Washington Bud Company
Smokey Point, WA
I often must remind myself why I care so much and fight so hard for the future of sustainable small businesses in the cannabis industry. It would be so much easier if I just focused on our family business and used my slow times to focus on personal stuff like health, household and family. Instead, I pack my days with reviewing legislation, studying regulations, writing opinions and attending webinars with lawmakers, regulators, local officials and advocacy comrades.
The foundational reason I care is the plant itself. The cannabis plant is magical in the way it helps me cope with Lyme disease. I have witnessed near instant relief from the flower, oils and topical solutions we produce. Discovery of the plant in modern times would put it into the miracle category instead of the prohibition hangover we still experience.
The secondary reason I care is we — me, my husband, our family, our nation — are wired for small business. Our former remodeling business was hard to duplicate but our cannabis business hums along at a predictable and duplicatable rhythm. It is a nice living and worth protecting for the next generations. My husband, Bill, and I have carved our own way over three decades of business ownership and now must make sure our cannabis business model has staying power.
History has shown us that small family produce farms got steamrolled by Big Agriculture in the middle of the last century. The nation’s food quality suffered. Our country’s soil quality suffered. The seed stock suffered. Now, after decades of decline, the farm-to-table movement has helped sodbusters claw their way back to relevance as we see farmers’ markets flourish and restaurants touting locally grown food on their menus.
The craft beer, wine and spirits industries witnessed a similar path of decline until laws changed to tax them less and allow for special privileges. Society has since rewarded these small businesses with strong support, all without harming the relevance of national brands.
The cannabis industry needs to learn these lessons now and demand support for sustainable and environmentally responsible practices, along with sound economic development for those of us who are focused on craft cannabis. My biggest fear is allowing the big business lobby to set the table and not set plates for sustainability and craft. Ensuring local brands have room to grab their slice of the pie is key to bringing cannabis cultivation into the light of legalization. All business sizes need a seat at the table for ultimate success of this experiment.
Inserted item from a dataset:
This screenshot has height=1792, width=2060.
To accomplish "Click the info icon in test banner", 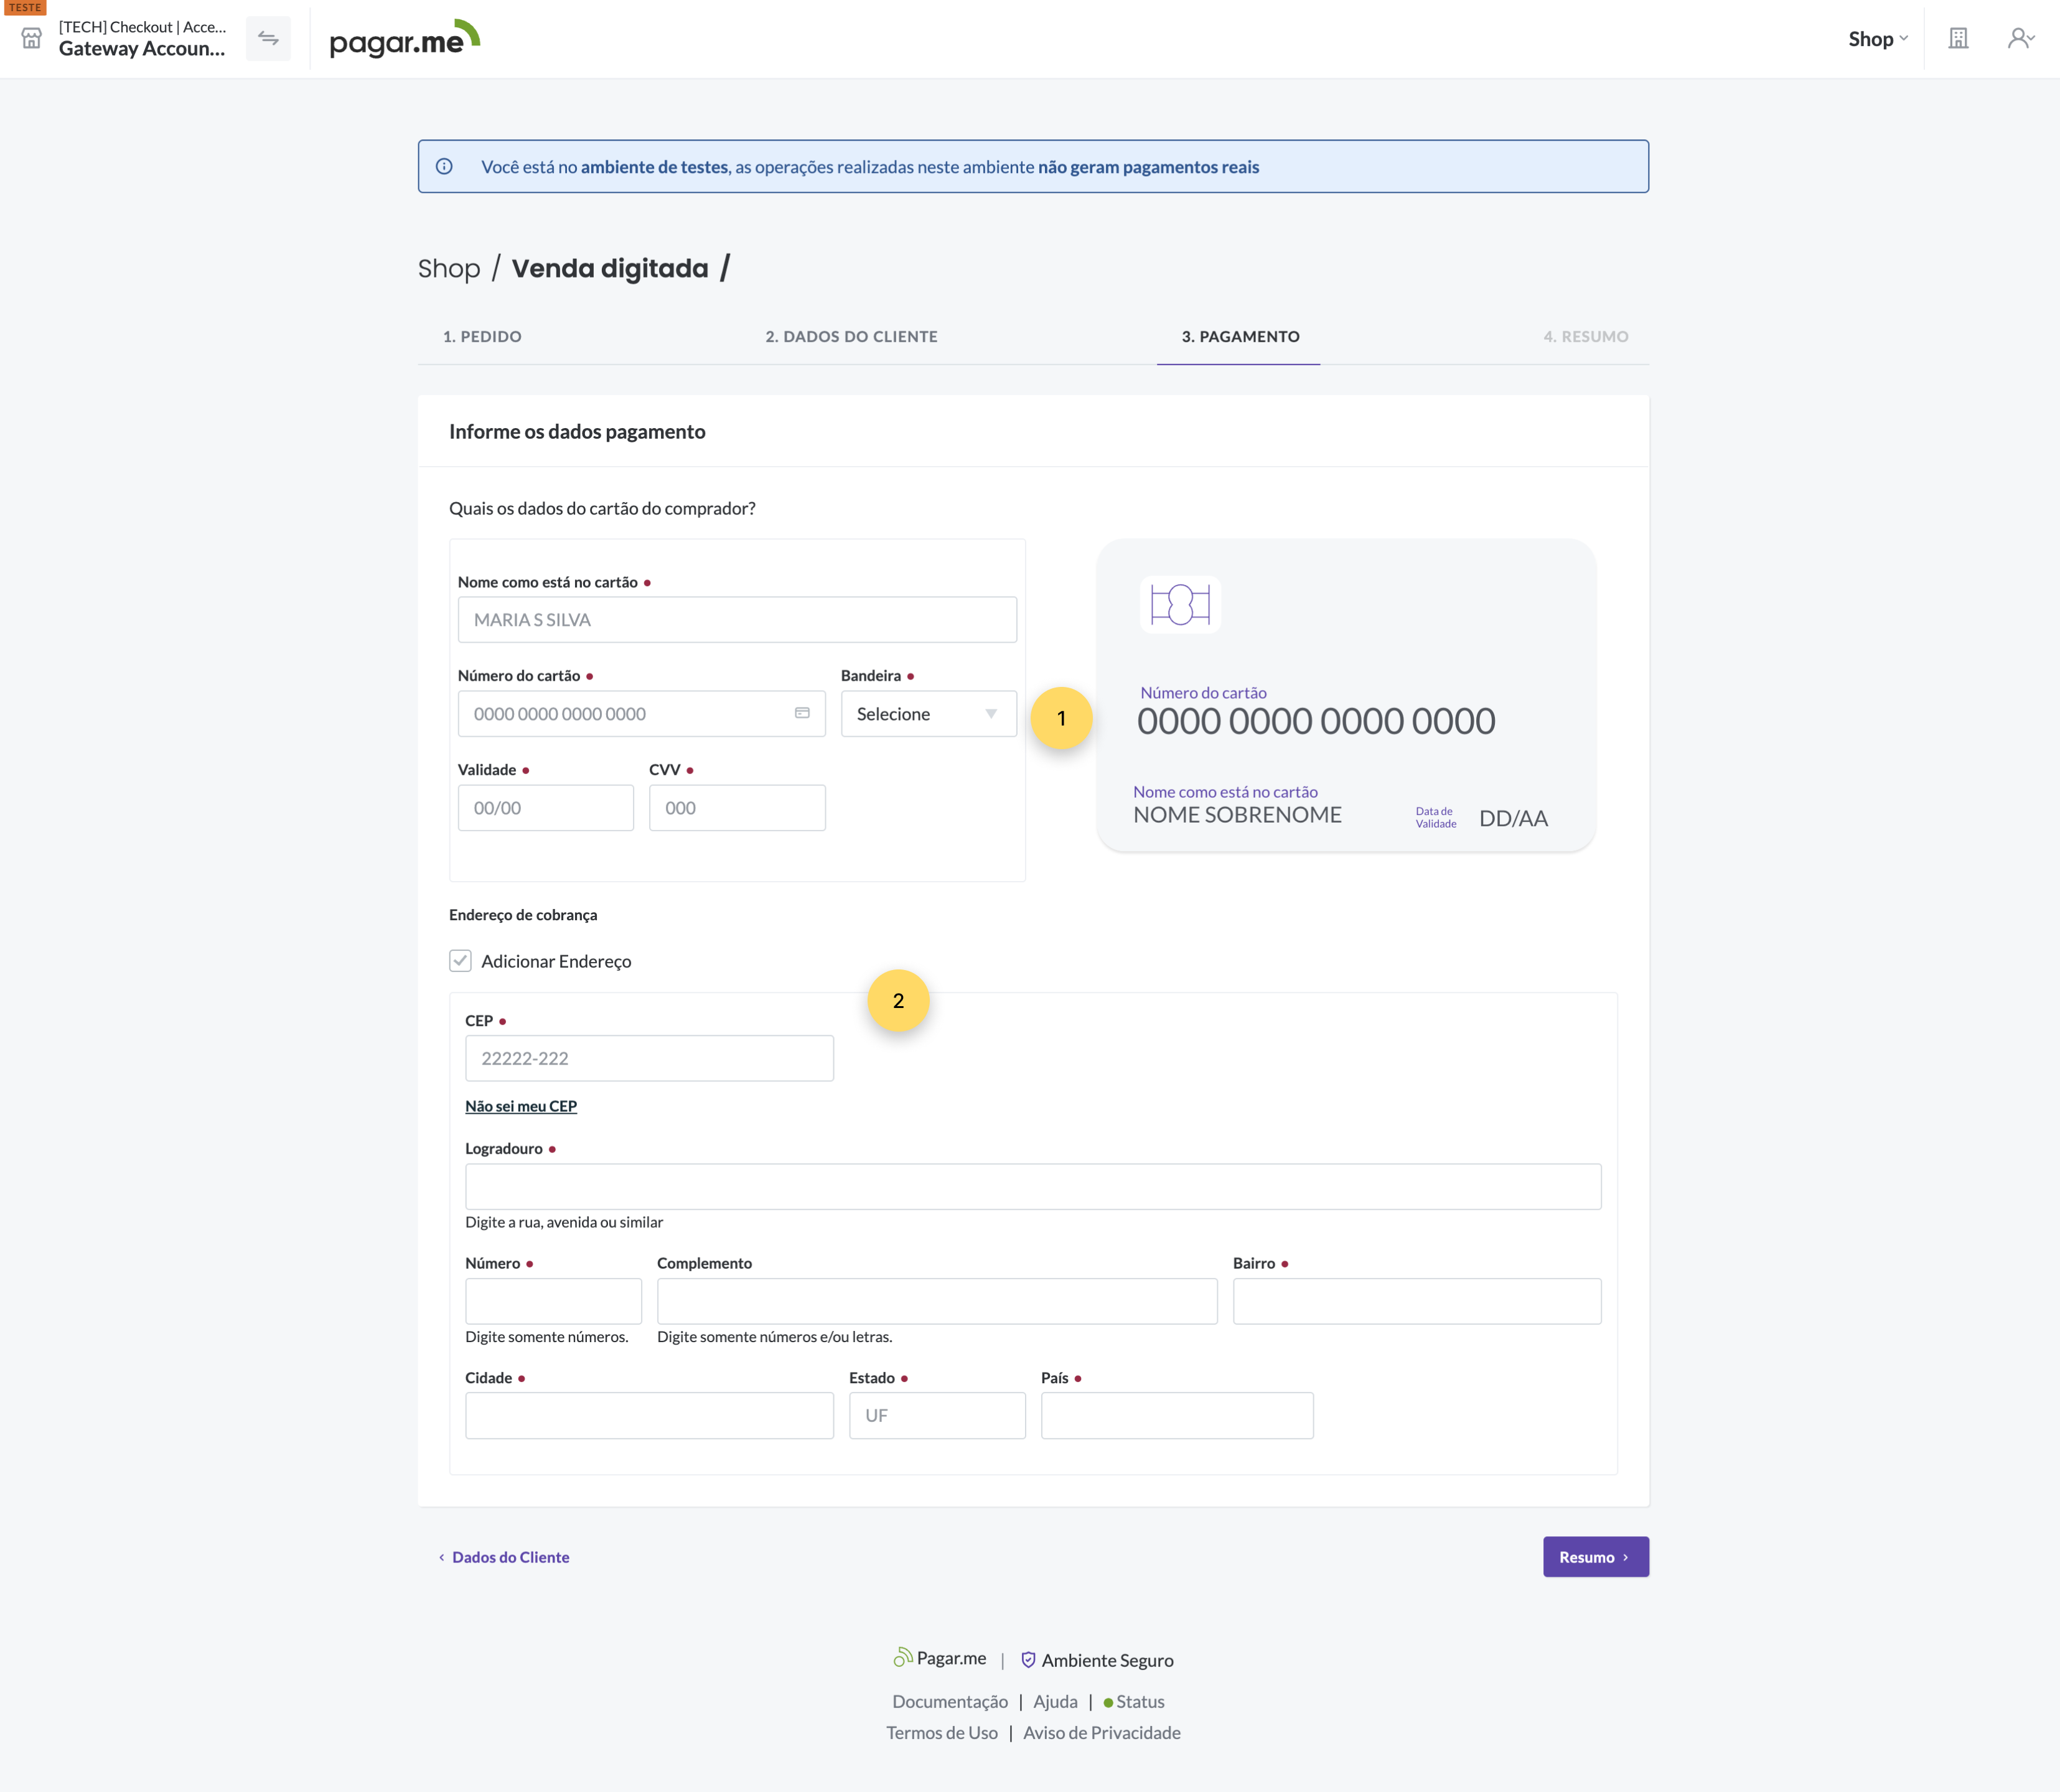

Over the years, I have bounced around various trade groups and have settled in with a group of comrades that feel the way I do. We have formed the Washington Sun & Craft Growers Association with the mission to advance and protect the interests of sun and craft cannabis growers through the development of rules and laws that supports an economically and environmentally sustainable cannabis industry. I encourage helping us if this speaks to you. No matter where in the world home is, if you care as I do, aiding our epic grassroots endeavor is much appreciated.